# Home security systems



## edlank (Oct 28, 2015)

Where do questions about home security systems go?


----------



## oldognewtrick (Oct 28, 2015)

edlank said:


> Where do questions about home security systems go?



Just asking here is OK, what your question?


----------



## edlank (Oct 28, 2015)

I have a monitored Honeywell (Ademco) Vista 20P, with everything fully wired, but no video or outside sensors.  I have a driveway and a parking area in front of the garage doors that I cannot see from the house.  I would like to add a camera that I could monitor, especially when home, when any suspicious sounds or activity are noted.  I can imagine expanding this if it seems to work well, to add more cameras, and I can foresee having a security system trigger this one and other cameras to start recording if motion is detected.  I understand that the peripherals for the Vista system are more expensive than alternatives, and wonder if I should make a motherboard change now before getting started.

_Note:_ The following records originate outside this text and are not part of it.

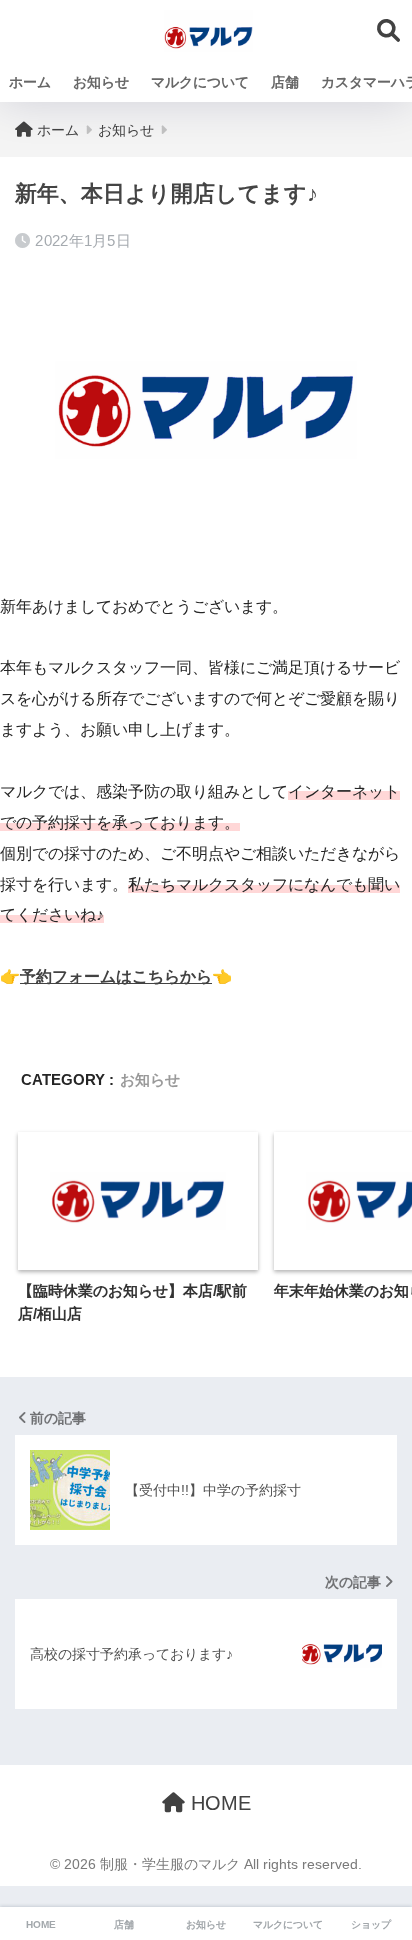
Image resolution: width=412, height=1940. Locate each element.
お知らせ (101, 82)
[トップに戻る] (27, 1843)
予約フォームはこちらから (116, 976)
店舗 (285, 82)
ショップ (371, 1924)
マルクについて (200, 82)
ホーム (30, 82)
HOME (218, 1803)
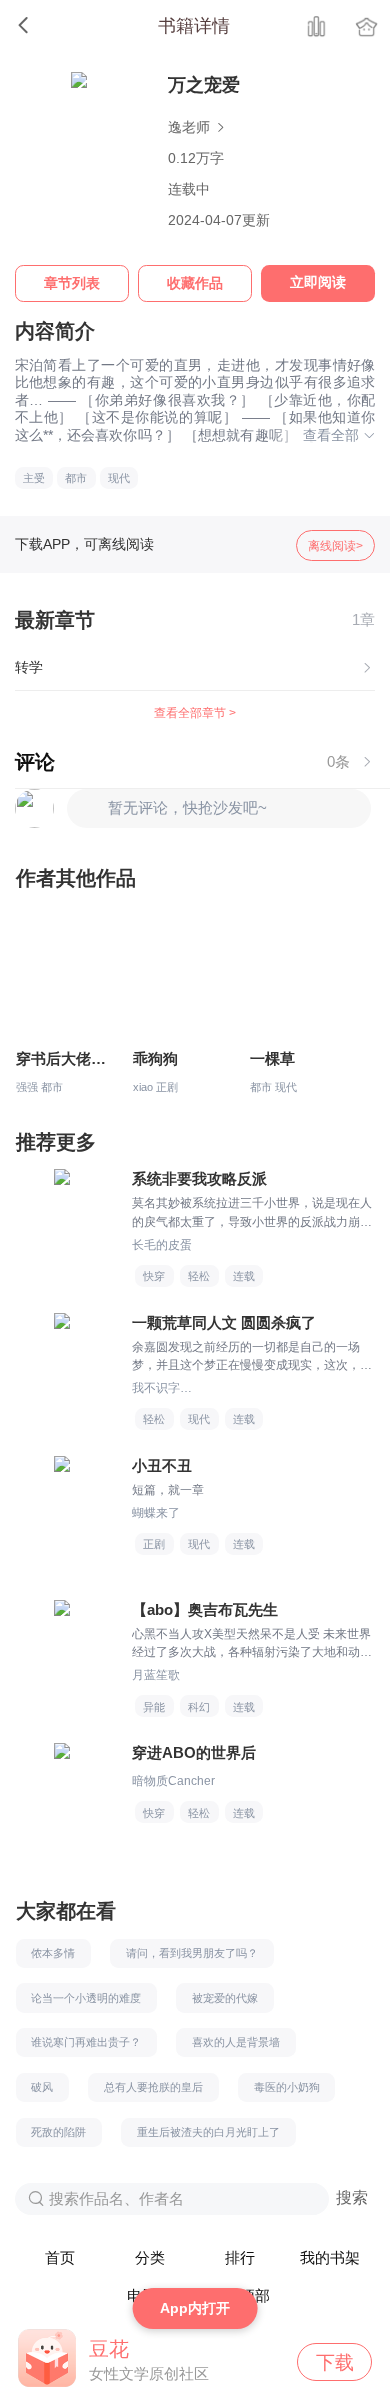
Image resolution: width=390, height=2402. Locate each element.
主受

I do not currently plan to share the video output nor the option to activate/disarm the alarm on the internet.  I want to avoid such vulnerabilities to disable the alarm from the internet.  However, I need some graphic display, and the Tuxedo display is ridiculously expensive.  Yet carrying an iPad or having a desktop and monitor conveniently near the closest door to show IP video feed is not practical.

Suggestions?


----------



## oldognewtrick (Oct 28, 2015)

http://www.google.com/url?sa=t&rct=...al.pdf&usg=AFQjCNGp5p4mY1CD6zPuANWRXX159Os92w

Have you tried looking here?


----------



## havasu (Oct 28, 2015)

If not mistaken, I had an Ademco Vista 20p hardwired at my house about 25 years ago. Back in those days, it was top of the line. Now, it is an antique. You may find it easier to upgrade your system now, then installing a video camera system.


----------



## edlank (Oct 31, 2015)

The Ademco 20P may be old, but the board only performs pretty basic functions, and the technology to do that has not changed much.  I have heard that the Honeywell peripherals are expensive, but I am not seeing any better motherboards, or systems with cheaper graphic displays or other peripherals.  Are there any suggestions?


----------



## havasu (Nov 1, 2015)

All the new systems use RF so antique phone lines are not needed. This also allows instant tally with date and time stamps for all contact breaks. Also with RF technology, many of the troubleshooting occurs over the internet and your system is "virtual Linked" to computers and phones.


----------



## slownsteady (Nov 1, 2015)

Isn't that a hackers dream situation?


----------



## havasu (Nov 1, 2015)

slownsteady said:


> Isn't that a hackers dream situation?



It sure is, but isn't this the world we live in? It does have multiple layers of passwords but yeah, they can be defeated.


----------



## edlank (Nov 2, 2015)

If I continue to use only wired sensors, and do not put the security system on the internet, I am less prone to tampering.  If there are better security panels, I do not see them, so if anyone has suggestions, I am receptive.  The wired sensors work, so I have no interest in wireless, and the only things I might add would be a security camera, water sensor, and another CO sensor.  All can be wired easily enough.


----------



## havasu (Nov 2, 2015)

No doubt, hard wire is the best. The problem is unless you have a license, most alarm company suppliers will not sell you any product. To me, this is stupid, but it is a tight knit group of folks who always want to have "one up" on the competition.


----------